Giving abandoned children a home is what makes life sweeter for Shirley Bezuidenhout. By Ncumisa Makhonjwa
It is a sad fact of life that more and more young SA women are having babies and are unable to take care of them. There is hardly a day that passes without a report of a newborn being dumped or a mother in a tight spot resorting to desperate measures because she feels isolated and without resources.
It’s very fortunate, then, that there are women like Shirley Bezuidenhout in the world, whose life’s mission is to help deserted babies and destitute mothers. So triumphant are her efforts, Shirley won the 2014 BWA (Businesswomen’s Association) regional achiever award in the social-entrepreneur category, an award she appreciated, but not one that defines her reasons for choosing to help others.
Establishing a purpose
East London’s Breath of Life offers just that; a new start for abandoned babies up to six months old by providing a safe environment where they can be cared for. Since its establishment in 2009, the centre has been working to get little ones fostered into loving families.
Unfortunately, they can only help six babies at a time, which is why they work with another organisation supporting orphaned and vulnerable children with the help of accredited social workers.
The organisation also runs two crisis pregnancy centres at Frere and Cecilia Makiwane hospitals. Women who come to these centres are given invaluable support, as well as information about termination alternatives, government grants, and South Africa’s fostering and adoption services.
The kids are all right
For Shirley, working as a co-ordinator for Breath of Life comes naturally. ‘I have always had a passion to make a difference in people’s lives and working for Breath of Life enables me to do that,’ she says.
Being a mother herself, she simply couldn’t ignore the fact that hundreds of infants are abandoned every year.

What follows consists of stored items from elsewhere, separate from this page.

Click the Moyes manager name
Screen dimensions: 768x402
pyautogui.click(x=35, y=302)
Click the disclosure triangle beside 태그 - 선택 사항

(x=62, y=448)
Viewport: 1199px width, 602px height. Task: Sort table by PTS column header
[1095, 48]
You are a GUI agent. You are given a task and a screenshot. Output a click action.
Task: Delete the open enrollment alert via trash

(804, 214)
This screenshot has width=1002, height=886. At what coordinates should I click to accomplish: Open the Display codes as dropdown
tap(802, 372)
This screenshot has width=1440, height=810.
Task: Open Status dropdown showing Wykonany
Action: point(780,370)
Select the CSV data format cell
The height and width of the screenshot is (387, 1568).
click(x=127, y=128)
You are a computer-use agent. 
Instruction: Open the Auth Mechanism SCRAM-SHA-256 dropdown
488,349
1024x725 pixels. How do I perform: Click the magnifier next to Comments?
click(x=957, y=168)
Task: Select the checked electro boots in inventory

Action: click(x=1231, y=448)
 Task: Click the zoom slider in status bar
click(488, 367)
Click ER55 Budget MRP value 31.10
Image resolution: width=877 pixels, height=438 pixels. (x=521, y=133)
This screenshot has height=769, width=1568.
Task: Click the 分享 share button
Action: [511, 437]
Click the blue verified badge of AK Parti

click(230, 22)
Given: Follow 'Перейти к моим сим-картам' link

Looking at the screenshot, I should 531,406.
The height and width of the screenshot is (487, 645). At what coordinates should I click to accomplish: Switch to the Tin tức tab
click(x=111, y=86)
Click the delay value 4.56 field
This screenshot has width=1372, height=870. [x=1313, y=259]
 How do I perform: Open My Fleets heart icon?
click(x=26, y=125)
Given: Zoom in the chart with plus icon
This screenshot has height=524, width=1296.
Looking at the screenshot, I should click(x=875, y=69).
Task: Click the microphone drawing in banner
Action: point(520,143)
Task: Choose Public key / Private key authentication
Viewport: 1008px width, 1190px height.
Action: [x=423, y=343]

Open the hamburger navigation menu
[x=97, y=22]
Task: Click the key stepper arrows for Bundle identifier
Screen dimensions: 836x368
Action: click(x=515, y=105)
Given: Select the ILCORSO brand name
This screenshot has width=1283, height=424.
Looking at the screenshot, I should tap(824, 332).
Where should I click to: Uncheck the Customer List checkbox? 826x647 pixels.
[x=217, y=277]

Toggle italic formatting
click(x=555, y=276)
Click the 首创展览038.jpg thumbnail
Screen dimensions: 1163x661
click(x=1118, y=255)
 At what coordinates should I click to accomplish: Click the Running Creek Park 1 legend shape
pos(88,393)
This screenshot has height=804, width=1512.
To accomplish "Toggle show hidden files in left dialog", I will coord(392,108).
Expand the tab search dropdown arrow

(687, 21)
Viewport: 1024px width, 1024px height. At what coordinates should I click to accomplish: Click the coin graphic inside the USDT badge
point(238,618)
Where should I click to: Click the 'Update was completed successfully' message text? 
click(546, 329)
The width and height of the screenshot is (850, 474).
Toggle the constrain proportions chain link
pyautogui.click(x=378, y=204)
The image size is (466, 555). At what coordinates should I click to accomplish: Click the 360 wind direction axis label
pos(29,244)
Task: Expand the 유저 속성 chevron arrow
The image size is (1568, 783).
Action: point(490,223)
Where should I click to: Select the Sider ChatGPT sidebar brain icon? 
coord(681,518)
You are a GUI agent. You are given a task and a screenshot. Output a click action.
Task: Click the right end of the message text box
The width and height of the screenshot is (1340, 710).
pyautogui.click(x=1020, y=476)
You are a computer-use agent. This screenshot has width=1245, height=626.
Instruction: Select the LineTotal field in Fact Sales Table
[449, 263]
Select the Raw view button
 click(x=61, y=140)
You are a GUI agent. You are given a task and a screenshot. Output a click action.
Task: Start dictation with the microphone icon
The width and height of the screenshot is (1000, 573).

Something had to be done, she says, and she now runs the programme with the assistance of Elaine Brenkman and Heather Muller, the house mother and senior counsellor, respectively.
Together, they ensure that Breath of Life runs smoothly and meets its main objective: to help those in need.
Where is the love?
‘Social development has always been important to me. I firmly believe that all people deserve to be loved and cared for, without us passing judgement on their behaviour,’ explains Shirley. Her faith also influenced her to establish this organisation and is seen through her affiliation with the Restore Trust, a public benefit organisation started by the Stirling Baptist Church.
Even though her organisation is constantly faced with trying to meet demands with limited resources, the joy and satisfaction when the babies under her care find homes make it all worth it. ‘We stay in contact with most parents who adopt our babies, sending them birthday cards and sometimes even going to their birthday parties. It is just such a blessing to see them growing up into beautiful, healthy and strong children.’
Breath of Life also maintains contact with some of the women they counsel by conducting follow-up appointments. ‘Some of these women walk a long road until they are fully restored and that’s why we’re here for them.’
The support Shirley receives from her community is something she’s always appreciated – and the love has been pouring in ever since her nomination for a BWA award last year. She hopes that all the attention her organisation has received will translate into practical support, such as donations of formula, nappies and other baby products.
‘Another way people can help us is by becoming guardians,’ she says. ‘To become a guardian, you have to pledge anything from R100 a month. We also run a charity shop called iThemba in Vincent, East London where we sell pre-owned baby clothes and various baby accessories.’
Shirley has much more planned for Breath of Life, such as increasing their presence at abortion clinics and increasing their capacity to house more babies. But for now, what she’s doing is more than anyone can ask for.